Name some more predictors of poor outcome and details.

Answer 47

- Absence of EEG reactivity - esp TTM pts? less reliable evidence. - Status epilepticus, in TTM puts after rewarming. - Burst-suppression: more than 50% of the EEG record consisting of periods of EEG voltage <10 􏰁V, with alternating bursts. Usually a transient finding, -

Question 48

Name some biomarkers released following injury to neurons and glial cells. Detail.

Answer 48

NSE: Neuron-specific enolase. Sep in non-TTM pts. sat days 24-72 post ROSC. S-100B, less well-documented.

Question 49

Advantages and limitations of biomarkers as prognostic markers?

Answer 49

- Advantages: quantitive results and independence from sedative effects. - Limitations: difficult to define threshold with certainty - serum concentrations of biomarkers are per se continuous variables, which limits their applicability for predicting a dichoto- mous outcome, especially when a threshold for 0% FPR is desirable.

Question 50

How does a global anoxic ischaemic injury present on CT/MRI?

Answer 50

CT - cerebral oedema: reduction in the depth of cerebral sulci (sulcal effacement) and an attenuation of the grey matter/white matter (GM/WM) interface, due to a decreased density of the GM. MRI: hyperintensity in cortical areas or basal ganglia on diffusion weighted imaging (DWI) sequences.

Question 51

MRI advantages over CT (NB can over-complicate)

Answer 51

Better spatial definition and a high sensitivity for identifying ischaemic brain injury

Question 52

Talk through prognostication strategy algorithm.

Answer 52

ROSC Days 1-2: TTM -> rewarming Days 3-5: Exclude confounders (residual sedation etc) If pt still unconscious at more than or 72 hr post ROSC: - Pupillary/corneal relfex? - Bilaterally absent N20 SSEP waves?

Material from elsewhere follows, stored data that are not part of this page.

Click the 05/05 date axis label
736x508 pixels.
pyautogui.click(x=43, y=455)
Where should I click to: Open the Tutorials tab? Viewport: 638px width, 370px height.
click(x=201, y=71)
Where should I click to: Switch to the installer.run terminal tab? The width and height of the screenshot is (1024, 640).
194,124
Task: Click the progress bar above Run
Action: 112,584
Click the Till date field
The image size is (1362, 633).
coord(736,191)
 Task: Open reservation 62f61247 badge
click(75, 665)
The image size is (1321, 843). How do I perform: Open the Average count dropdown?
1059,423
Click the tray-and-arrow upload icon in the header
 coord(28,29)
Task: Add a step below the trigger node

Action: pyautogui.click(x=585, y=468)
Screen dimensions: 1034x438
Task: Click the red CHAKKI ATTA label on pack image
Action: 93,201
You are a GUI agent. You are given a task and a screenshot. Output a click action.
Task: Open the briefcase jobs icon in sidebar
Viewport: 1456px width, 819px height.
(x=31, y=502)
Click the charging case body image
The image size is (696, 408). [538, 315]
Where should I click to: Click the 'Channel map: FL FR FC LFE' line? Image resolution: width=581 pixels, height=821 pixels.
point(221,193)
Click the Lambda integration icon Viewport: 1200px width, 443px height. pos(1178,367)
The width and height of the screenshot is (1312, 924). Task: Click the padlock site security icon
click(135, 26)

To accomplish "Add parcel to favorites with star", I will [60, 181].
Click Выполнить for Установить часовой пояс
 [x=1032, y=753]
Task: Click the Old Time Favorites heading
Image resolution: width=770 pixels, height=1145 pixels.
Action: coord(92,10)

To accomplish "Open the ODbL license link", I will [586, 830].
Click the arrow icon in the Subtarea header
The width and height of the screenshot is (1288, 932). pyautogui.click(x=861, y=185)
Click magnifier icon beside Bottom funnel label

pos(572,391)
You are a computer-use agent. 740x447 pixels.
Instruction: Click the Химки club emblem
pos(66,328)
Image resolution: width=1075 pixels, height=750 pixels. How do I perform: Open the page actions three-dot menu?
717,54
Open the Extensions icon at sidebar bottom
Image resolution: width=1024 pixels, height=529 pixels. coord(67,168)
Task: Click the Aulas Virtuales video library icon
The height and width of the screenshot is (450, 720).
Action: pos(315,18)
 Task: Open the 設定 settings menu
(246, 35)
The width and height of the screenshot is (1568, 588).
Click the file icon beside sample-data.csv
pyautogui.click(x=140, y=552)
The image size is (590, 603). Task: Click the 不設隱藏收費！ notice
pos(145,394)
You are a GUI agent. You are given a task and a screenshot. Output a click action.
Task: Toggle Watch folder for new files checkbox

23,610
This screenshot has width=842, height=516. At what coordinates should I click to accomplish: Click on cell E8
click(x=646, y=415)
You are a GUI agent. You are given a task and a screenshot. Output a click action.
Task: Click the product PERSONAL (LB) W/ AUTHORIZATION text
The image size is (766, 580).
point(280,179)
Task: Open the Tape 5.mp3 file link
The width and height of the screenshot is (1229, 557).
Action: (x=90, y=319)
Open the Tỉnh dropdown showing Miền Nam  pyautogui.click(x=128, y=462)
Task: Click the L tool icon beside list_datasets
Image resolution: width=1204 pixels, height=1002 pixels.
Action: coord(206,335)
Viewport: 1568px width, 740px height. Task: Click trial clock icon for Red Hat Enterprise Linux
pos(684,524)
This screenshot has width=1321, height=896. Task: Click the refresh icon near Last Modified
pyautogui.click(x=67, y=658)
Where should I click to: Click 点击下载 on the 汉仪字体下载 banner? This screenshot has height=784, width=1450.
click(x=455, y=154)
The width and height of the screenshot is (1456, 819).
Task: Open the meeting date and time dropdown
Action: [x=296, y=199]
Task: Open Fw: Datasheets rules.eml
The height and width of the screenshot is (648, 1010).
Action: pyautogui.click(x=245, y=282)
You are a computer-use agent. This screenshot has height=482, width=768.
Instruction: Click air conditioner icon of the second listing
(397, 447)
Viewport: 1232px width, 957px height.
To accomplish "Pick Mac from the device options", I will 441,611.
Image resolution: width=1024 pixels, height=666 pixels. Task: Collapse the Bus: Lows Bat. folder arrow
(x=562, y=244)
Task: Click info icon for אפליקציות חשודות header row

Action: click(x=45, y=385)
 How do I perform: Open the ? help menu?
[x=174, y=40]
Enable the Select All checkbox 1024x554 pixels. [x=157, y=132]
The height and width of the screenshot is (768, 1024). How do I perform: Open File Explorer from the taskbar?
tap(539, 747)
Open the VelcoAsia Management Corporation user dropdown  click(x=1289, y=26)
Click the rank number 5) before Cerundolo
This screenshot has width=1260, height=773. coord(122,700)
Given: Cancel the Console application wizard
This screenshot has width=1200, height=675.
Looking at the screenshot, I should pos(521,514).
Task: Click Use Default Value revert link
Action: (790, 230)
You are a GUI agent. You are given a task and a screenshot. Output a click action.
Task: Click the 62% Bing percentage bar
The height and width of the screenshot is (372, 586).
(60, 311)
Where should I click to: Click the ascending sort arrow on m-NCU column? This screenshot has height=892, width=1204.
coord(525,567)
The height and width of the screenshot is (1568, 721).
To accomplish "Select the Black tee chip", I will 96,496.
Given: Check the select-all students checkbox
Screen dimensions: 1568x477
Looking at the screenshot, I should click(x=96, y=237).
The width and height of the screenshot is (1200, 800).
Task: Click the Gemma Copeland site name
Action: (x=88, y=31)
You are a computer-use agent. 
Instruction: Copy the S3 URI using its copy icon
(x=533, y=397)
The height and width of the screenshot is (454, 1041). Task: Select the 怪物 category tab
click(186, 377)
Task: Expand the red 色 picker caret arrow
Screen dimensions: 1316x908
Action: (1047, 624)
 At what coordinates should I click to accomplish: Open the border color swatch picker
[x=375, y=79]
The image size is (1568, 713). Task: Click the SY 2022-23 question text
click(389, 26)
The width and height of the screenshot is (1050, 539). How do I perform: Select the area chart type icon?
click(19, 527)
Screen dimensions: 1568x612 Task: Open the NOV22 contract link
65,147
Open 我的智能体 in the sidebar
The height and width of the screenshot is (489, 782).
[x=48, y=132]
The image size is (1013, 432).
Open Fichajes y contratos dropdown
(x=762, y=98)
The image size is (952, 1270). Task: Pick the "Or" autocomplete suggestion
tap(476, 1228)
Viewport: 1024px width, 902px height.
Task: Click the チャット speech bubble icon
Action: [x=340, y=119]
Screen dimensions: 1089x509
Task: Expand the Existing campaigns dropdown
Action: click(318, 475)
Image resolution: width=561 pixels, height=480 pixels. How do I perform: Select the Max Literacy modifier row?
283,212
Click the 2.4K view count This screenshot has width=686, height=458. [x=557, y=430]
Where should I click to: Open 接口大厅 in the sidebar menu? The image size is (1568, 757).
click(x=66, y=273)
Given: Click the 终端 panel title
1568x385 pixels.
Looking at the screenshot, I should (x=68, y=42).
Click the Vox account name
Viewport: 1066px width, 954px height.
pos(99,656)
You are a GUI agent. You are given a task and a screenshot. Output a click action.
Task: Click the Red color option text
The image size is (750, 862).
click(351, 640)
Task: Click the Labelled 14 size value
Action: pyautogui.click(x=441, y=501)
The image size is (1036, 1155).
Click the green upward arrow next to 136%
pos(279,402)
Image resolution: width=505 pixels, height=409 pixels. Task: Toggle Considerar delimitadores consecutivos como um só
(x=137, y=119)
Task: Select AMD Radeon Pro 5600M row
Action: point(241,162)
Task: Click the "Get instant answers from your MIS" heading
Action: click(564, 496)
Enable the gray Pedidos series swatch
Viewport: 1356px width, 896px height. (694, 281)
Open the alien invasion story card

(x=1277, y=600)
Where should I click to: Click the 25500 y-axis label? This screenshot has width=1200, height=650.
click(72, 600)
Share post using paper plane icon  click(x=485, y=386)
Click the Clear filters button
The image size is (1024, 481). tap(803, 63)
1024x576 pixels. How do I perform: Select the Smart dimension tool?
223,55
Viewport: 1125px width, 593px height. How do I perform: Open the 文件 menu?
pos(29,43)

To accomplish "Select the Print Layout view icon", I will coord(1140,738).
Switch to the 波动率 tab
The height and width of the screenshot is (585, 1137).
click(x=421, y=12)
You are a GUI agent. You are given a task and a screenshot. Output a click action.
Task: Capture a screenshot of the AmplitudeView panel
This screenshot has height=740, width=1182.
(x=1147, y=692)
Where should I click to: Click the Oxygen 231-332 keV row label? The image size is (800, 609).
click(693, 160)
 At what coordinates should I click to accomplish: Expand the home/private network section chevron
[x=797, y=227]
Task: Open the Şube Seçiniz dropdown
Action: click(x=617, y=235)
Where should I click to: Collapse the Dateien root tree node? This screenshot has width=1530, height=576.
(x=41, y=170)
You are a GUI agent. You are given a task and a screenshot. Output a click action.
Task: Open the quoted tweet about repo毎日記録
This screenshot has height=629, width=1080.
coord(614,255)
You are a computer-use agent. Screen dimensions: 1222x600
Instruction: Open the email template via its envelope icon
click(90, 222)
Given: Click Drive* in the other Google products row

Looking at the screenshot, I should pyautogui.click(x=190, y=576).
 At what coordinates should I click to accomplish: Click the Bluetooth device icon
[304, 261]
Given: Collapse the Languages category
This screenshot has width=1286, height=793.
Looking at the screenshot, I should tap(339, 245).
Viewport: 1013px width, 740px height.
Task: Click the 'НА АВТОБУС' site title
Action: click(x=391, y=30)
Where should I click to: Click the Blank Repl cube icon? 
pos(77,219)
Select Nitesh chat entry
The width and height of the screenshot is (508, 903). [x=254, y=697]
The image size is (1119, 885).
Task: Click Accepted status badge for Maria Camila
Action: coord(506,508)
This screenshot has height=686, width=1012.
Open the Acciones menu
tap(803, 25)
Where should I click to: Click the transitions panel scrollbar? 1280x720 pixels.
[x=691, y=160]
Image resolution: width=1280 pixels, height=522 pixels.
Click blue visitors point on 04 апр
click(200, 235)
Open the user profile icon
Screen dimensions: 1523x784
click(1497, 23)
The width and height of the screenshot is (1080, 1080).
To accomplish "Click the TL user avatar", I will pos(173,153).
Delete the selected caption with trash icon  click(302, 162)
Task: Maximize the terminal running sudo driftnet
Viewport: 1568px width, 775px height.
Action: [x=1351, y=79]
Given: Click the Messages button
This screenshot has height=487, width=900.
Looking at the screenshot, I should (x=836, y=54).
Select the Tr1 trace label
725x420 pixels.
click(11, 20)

If any: poor outcome very likely. If none - wait 24hr and re-evaluate. Other poor outcome predictors: - Status myoclonus at or more than 48 hours post ROSC - High NSE levels - Unreactive burst-suppresion or status epilepticus on EEG. - Diffuse anoxic brian injury on CT/MRI. Other notes: daily clinical examination, extensive monitoring.

Question 53

Other than sedatives/nm blockade, what other confounding factors are there?

Answer 53

Hypothermia, severe hypotension, hypoglycaemia, and metabolic and respiratory derangements

Question 54

Common neurological sequela in cardiac arrest survivors?

Answer 54

Cognitive impairments (1/2 survivors): memory most common, then attention and executive functioning. Emotional/ mental health problems. Fatigue.

Question 55

Controlled organ donation vs uncontrolled?

Answer 55

Controlled: planned withdrawal of treatment following non-survivable injuries and illnesses. Uncontrolled: unsuccessful CPR

Question 56

What can exacerbate brain injury post arrest?

Answer 56

Microcirculatory failure, impaired autoregulation, hypotension, hypercarbia, hypoxaemia, hyperoxaemia, pyrexia, hypoglycaemia, hyperglycaemia and seizures.

Question 57

What happens in hyperxaemia?

Answer 57

Oxidative stress and harms post-ischaemic neurones. | myocardial injury, recurrent myocardial infarction and major cardiac arrhythmia

Question 58

Indications for a CT?

Answer 58

ROSC patient - no obvious cardiac cause

Question 59

What are the Richmond/Ramsay scales?

Answer 59

Sedation scales - ?look up

Question 60

How does post-cardiac arrest brain injury manifest?

Answer 60

Coma, seizures, myoclonus, varying degrees of neurocognitive dysfunction and brain death.